** Task objective **
Copy the stretch from "Edit: After reading" through "over the consumers." word for word from the forum thread on Kafka consumer groups.

1
votes

I have a consumer that is supposed to read messages from a topic. This consumer actually reads the messages and writes them to a time series database. We have multiple instances of the time series database running as a cluster on multiple physical machines.

Our plan is to deploy the consumer on all those machines where the time series service is running. So if I have 5 nodes on which the time series service is running, I will install one consumer instance per node. All those consumer instances belong to the same consumer group. So in pictures the set up looks like below:

enter image description here

As you can see, the Producer P1 and P2 write into 2 partitions namely partition 1 and partition 2 of the kafka topic. I then have 4 instances of the time series service where one consumer is running per instance. How should I read using my consumer properly such that I do not end up with duplicate messages in my time series database?

Edit: After reading through the Kafka documentation, I came across these two statements:

If all the consumer instances have the same consumer group, then this works just like a traditional queue balancing load over the consumers.

If all the consumer instances have different consumer groups, then this works like publish-subscribe and all messages are broadcast to all consumers.

So in my case above, it is behaving like a Queue? Is my understanding correct?

1

1 Answers

2
votes

If all consumers belong to one group (have the same groupId), then kafka topic will behave for you as a queue.

Important: there is no reason to have consumers more than partitions, as consumers (out-of-the-box kafka consumers) are scaled by partitions.

http://kafka.apache.org/images/consumer-groups.png

** Source excerpt **
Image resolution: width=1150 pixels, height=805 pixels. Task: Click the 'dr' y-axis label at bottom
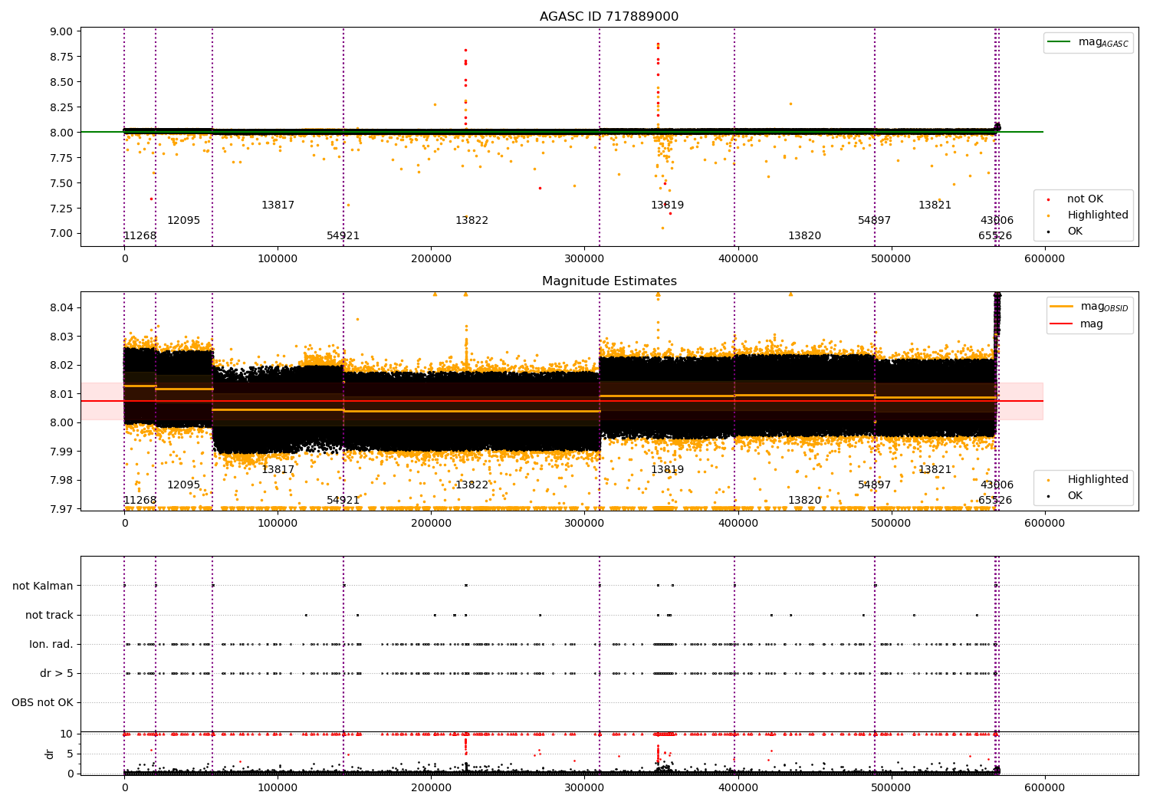point(50,754)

** Worked answer **
Edit: After reading through the Kafka documentation, I came across these two statements:

If all the consumer instances have the same consumer group, then this works just like a traditional queue balancing load over the consumers.